まあ、幸いギルドチャットの方では、俺らに対しての会話は今の所ほとんど無い。
グラマン「しかし、この森で狩りをするのなら私も誘ってくだされば良いのに」
エリナ「は?いや、戦士なら間に合ってるから別にいらないわよ。」
グラマン「何故ですか!?私は全身全霊をもってエリナ殿をお守りするというのに。」
エリナ「あーもう、いつも言ってるけど、そういうのがうざいって言ってるの!」
SKYPO燈色「なんです、あの気持ち悪い中世の騎士気取りのナル男は」
SKYPO真司「お前ひどいこと言うな・・・」
SKYPOでの会話はグラマンには聞こえてないので問題はないが、容赦なく相手をぶった切るなこの女。
エリナ「そこは燈色に同感ね!」
グラマン「何がですかな?」
ぶっ、姉貴の奴誤爆しやがった。
こんな風に複数チャットをやってると、一番怖いのが誤爆だよな。今の姉貴みたいに、SKYPOとチャットを混同する事だってあり得る。

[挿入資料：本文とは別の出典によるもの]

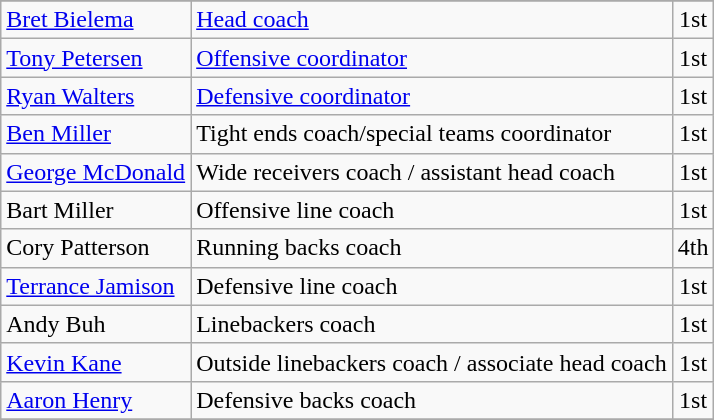
Andy Buh [96, 324]
Defensive backs coach [432, 400]
Defensive line coach [432, 286]
Defensive coordinator [432, 96]
Head coach [432, 20]
Tight ends coach/special teams coordinator [432, 134]
Cory Patterson [96, 248]
Offensive line coach [432, 210]
Bart Miller [96, 210]
Ryan Walters [96, 96]
Outside linebackers coach / associate head coach [432, 362]
Tony Petersen [96, 58]
Aaron Henry [96, 400]
Wide receivers coach / assistant head coach [432, 172]
Bret Bielema [96, 20]
George McDonald [96, 172]
Offensive coordinator [432, 58]
Kevin Kane [96, 362]
Ben Miller [96, 134]
Linebackers coach [432, 324]
Running backs coach [432, 248]
4th [693, 248]
Terrance Jamison [96, 286]
Search for the cell housing the specified text and yield its (X, Y) center coordinate. 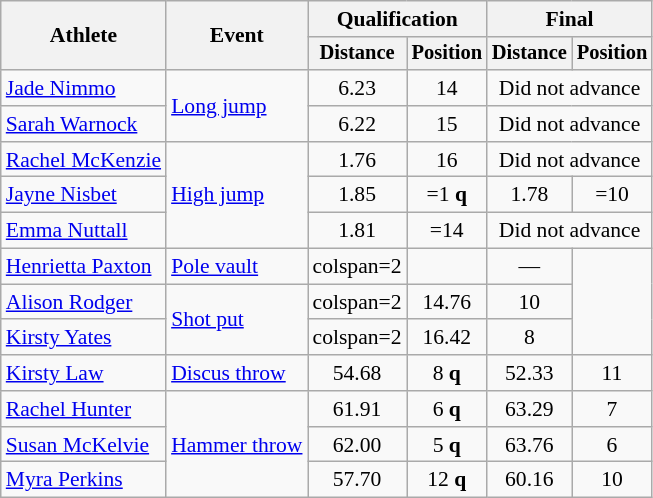
Kirsty Law (84, 373)
Shot put (236, 320)
Kirsty Yates (84, 338)
15 (447, 124)
6.23 (358, 88)
Rachel McKenzie (84, 160)
6 q (447, 409)
Emma Nuttall (84, 231)
1.76 (358, 160)
1.85 (358, 195)
63.29 (530, 409)
57.70 (358, 480)
Long jump (236, 106)
Hammer throw (236, 444)
14 (447, 88)
16 (447, 160)
Sarah Warnock (84, 124)
63.76 (530, 445)
Event (236, 36)
— (530, 267)
Myra Perkins (84, 480)
Jayne Nisbet (84, 195)
Alison Rodger (84, 302)
=1 q (447, 195)
61.91 (358, 409)
=10 (612, 195)
Jade Nimmo (84, 88)
High jump (236, 196)
54.68 (358, 373)
11 (612, 373)
Henrietta Paxton (84, 267)
1.78 (530, 195)
Discus throw (236, 373)
1.81 (358, 231)
7 (612, 409)
16.42 (447, 338)
Athlete (84, 36)
6.22 (358, 124)
12 q (447, 480)
Susan McKelvie (84, 445)
=14 (447, 231)
8 q (447, 373)
Qualification (398, 19)
Pole vault (236, 267)
62.00 (358, 445)
8 (530, 338)
5 q (447, 445)
6 (612, 445)
52.33 (530, 373)
Rachel Hunter (84, 409)
60.16 (530, 480)
Final (570, 19)
14.76 (447, 302)
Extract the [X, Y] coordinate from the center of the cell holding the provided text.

エリナ「な、なんでもないの!とにかく、嫌なものは嫌!」
姉貴の奴、よほど誤爆が恥ずかしかったのか、物凄い拒否り方してんな。ちょっとグラマンが可哀想になってきたよ・・・。
【センジンさんがログインしました。】
俺達がそんなバカみたいな話をしていると、突然ギルドチャットにログが表示された。久々にギルドメンバーの一人「センジン」さんがログインしてきたんだ。
センジン「みなさん、こんばんは!お久しぶりですねー」
ギルドチャットに、センジンさんの明るい挨拶が響く。